- November 2014 : ban on the full veil in Ticino canton
On 22 September 2013, the initiative seeking to ban concealment of the face in public and to incorporate this in the Constitution of Ticino was accepted by 65.4% of voters in the Italian-speaking canton. As such, Ticino has become the first canton to prohibit wearing of the full veil in public, which has ignited debate : some regard this vote as a violation of the fundamental rights of Muslim women and discrimination against the Muslim minority when combined with the ban on building minarets in Switzerland (which was voted on and passed in June 2010).
This initiative - led by former journalist Giorgio Ghiringhelli, and with a text very close to the French law approved by the European Court of Human Rights in July 2014 - is seen by some as nonsense. Indeed, the number of residents who conceal their face is extremely low, whether in Ticino in particular or in Switzerland in general : there are only around ten people who do so in the whole country, according to Nadia Karmous, President of the Cultural Organisation for Muslim Women in Switzerland.
The human rights NGO Amnesty International has declared that a “general ban on wearing the full veil violates the right to freedom of expression and religion of the women who choose to express their identity or convictions in such a manner”. On the other hand, Amnesty International recalls that it is up to the State to make sure that no woman is forced to veil herself. Another danger of this emergency law is that it is likely to marginalise women wearing such clothing. The initiative has also been condemned by Human Rights Watch, the European Muslim League and the Islamic Central Council of Switzerland (ICCS).
The issue of the full veil in Switzerland, although it relates to only a small minority of Muslim women, has been a regular subject of discussion since 2006. The Federal Council had clearly opposed the ban, but the wind turned : in November 2014, the Federal Council (executive power) gave its assent for the modification of the Constitution of Ticino put forward by the initiative.
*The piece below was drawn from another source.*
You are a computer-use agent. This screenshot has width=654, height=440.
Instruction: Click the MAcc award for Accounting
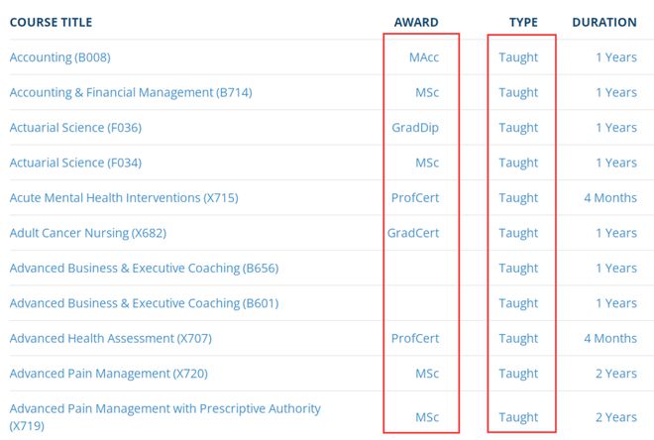click(x=424, y=57)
It only remains to await the decision of the parliament so that the initiative can indeed come into effect. It is very likely that the debate will go beyond the cantonal level and lead to a popular vote at national level.
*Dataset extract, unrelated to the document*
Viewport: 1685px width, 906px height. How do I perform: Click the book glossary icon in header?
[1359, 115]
- September 2014 : opposition to the opening of the Swiss Centre for Islam and Society
A plan to start university studies in Islam in Switzerland was to lead to the opening in 2014 of the Swiss Centre for Islam and Society (CIS), attached to and coordinated by the Faculty of Theology at the University of Fribourg. The purpose of this study course is to offer an academic framework for reflexion on Islam in Switzerland as well as interreligious dialogue. The study course is primarily aimed at imams, giving them tools to familiarise themselves with the Swiss environment and legislation, but also at any person working in contact with Muslims.
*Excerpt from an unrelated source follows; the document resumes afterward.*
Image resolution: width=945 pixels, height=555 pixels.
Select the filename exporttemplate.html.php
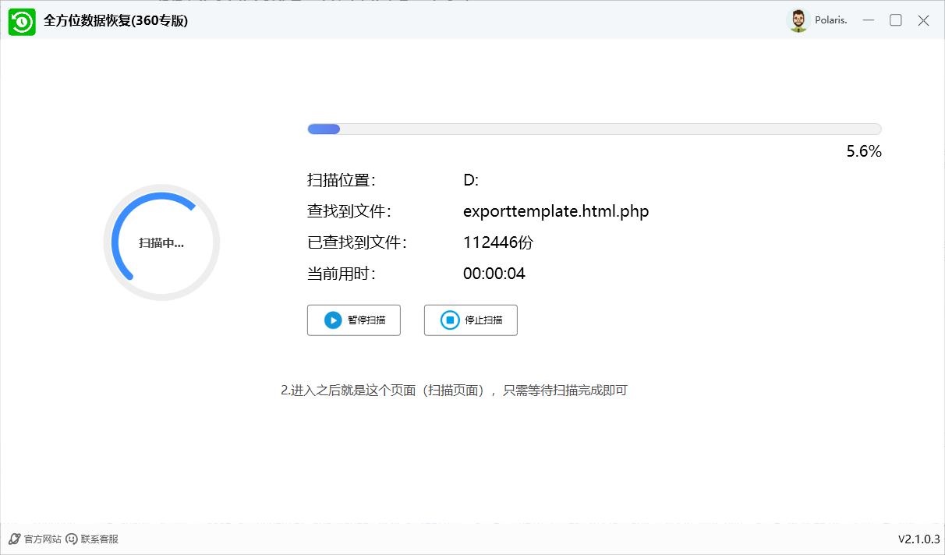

But the course will finally not start until 2017. Right-wing political parties, the Swiss People’s Party and FDP. The Liberals strongly oppose it. Presented to the Grand Council of Fribourg, the project was subject to a vote by members of the parliament. The project only narrowly escaped being put on hold. Exasperated, the Swiss People’s party announced that it would launch a popular initiative in early 2015 in order to have people vote on the future of the CIS (Switzerland being a semi-direct democracy, any Swiss citizen, male or female, can launch a popular initiative provided that they collect at least 100,000 signatures in 18 months).
The arguments of those opposing the CIS revolve around three areas : the international context (the persecution of Christians in the Middle East by jihadist groups), financial aspects, and the existence of “hidden” goals in the project (possibly the creation of a Qur’anic school and training of imams within the CIS). These arguments are refuted by those in charge of the project, who state that this has nothing to do with creating a Qur’anic school nor receiving support from abroad. Moreover, they remind us of Articles 8 and 20 of the Swiss Constitution which guarantee the autonomy of science and the universities, as well as equality of treatment regardless of religious affiliation.